→ **What is needed**
Please find each line in the records below that contains the word "icon" and copy those lines.

### Given data ###

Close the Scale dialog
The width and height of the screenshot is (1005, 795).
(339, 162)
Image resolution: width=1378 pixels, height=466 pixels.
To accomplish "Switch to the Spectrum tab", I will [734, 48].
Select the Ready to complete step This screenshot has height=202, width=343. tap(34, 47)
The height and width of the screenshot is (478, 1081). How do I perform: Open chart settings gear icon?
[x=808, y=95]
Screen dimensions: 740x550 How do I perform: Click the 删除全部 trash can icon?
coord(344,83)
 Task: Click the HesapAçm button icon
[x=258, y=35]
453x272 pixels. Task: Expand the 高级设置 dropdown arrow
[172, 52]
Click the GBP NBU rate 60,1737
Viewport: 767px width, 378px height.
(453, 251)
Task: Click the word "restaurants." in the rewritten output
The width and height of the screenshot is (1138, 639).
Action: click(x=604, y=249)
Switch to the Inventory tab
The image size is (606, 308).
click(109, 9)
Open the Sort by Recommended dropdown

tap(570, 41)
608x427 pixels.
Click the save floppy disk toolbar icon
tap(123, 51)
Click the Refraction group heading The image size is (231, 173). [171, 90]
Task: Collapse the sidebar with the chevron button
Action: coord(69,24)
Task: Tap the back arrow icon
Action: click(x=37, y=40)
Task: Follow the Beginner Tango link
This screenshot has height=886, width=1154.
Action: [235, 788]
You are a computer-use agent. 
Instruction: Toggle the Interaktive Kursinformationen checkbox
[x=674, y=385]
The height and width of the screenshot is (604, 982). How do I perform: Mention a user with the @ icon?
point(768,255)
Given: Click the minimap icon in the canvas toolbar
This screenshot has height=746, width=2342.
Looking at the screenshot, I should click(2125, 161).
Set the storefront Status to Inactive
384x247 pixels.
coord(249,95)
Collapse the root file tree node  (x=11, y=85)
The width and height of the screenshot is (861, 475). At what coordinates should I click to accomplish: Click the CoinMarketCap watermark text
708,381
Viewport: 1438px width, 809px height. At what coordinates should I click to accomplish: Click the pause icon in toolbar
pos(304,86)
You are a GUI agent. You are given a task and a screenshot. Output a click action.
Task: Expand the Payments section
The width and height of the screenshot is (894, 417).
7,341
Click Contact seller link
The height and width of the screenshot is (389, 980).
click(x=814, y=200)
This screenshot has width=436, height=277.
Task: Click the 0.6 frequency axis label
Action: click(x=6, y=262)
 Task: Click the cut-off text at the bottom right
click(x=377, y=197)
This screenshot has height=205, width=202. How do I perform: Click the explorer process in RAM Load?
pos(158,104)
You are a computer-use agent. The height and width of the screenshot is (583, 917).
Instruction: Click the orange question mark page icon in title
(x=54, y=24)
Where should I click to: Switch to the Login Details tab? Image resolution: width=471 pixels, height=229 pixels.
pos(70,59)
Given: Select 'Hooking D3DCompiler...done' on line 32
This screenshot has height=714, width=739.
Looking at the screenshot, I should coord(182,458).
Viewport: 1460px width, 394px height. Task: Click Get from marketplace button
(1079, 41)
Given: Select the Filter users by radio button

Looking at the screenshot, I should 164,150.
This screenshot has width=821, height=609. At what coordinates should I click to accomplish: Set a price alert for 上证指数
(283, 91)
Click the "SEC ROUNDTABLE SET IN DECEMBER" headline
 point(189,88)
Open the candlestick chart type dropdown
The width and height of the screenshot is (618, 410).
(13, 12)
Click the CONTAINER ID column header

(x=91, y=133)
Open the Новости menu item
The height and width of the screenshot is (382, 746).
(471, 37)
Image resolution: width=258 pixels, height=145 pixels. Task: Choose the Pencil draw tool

###

→ **Answer for the task**
The height and width of the screenshot is (478, 1081). How do I perform: Open chart settings gear icon?
Screen dimensions: 740x550 How do I perform: Click the 删除全部 trash can icon?
 Task: Click the HesapAçm button icon
Click the save floppy disk toolbar icon
Task: Tap the back arrow icon
The height and width of the screenshot is (604, 982). How do I perform: Mention a user with the @ icon?
Given: Click the minimap icon in the canvas toolbar
Viewport: 1438px width, 809px height. At what coordinates should I click to accomplish: Click the pause icon in toolbar
Instruction: Click the orange question mark page icon in title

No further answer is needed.